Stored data
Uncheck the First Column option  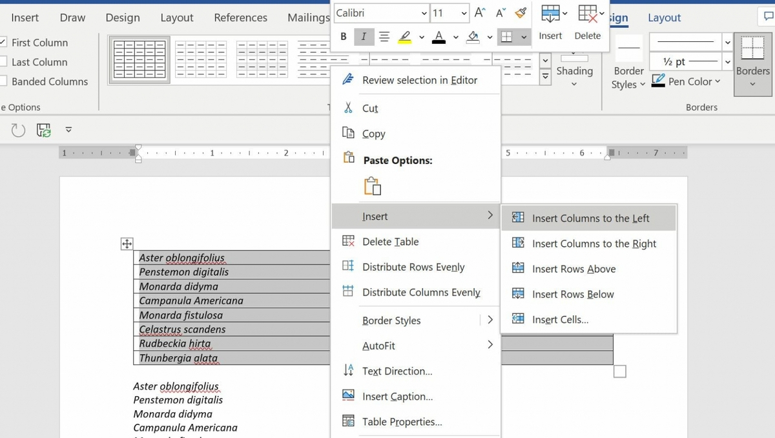[x=3, y=43]
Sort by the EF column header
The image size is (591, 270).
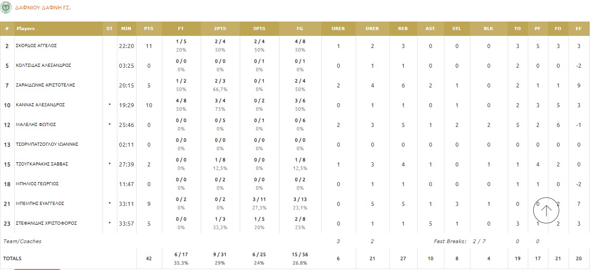(578, 29)
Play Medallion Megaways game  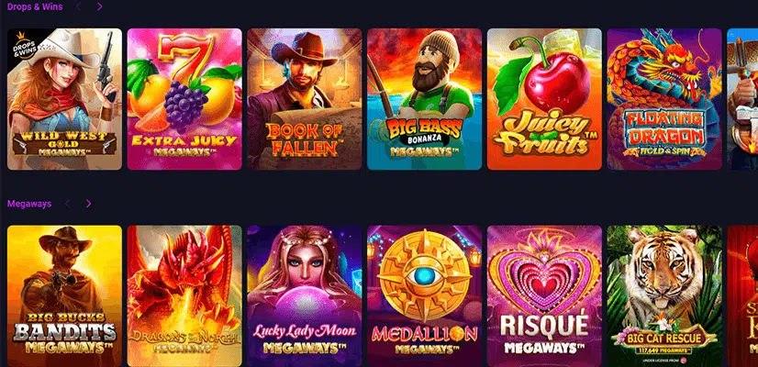425,296
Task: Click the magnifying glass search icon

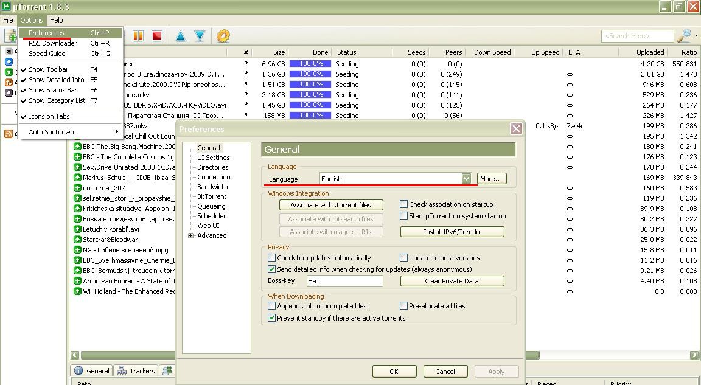Action: point(683,36)
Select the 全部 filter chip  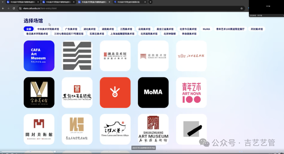click(29, 29)
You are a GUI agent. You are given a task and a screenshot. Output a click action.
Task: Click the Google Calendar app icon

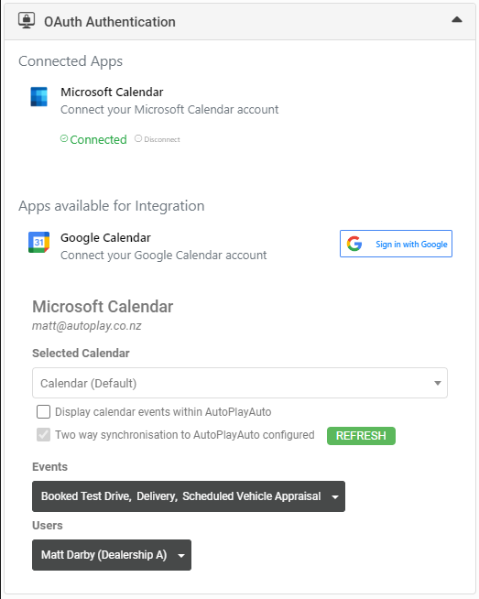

→ **WHAT YOU WILL DO**
A word-for-word repeat is expected of the lines from the one with "You are a GUI" to the end of the data, both included; pictures are not part of it.

→ **OUTPUT**
You are a GUI agent. You are given a task and a screenshot. Output a click action.
Task: Click the Google Calendar app icon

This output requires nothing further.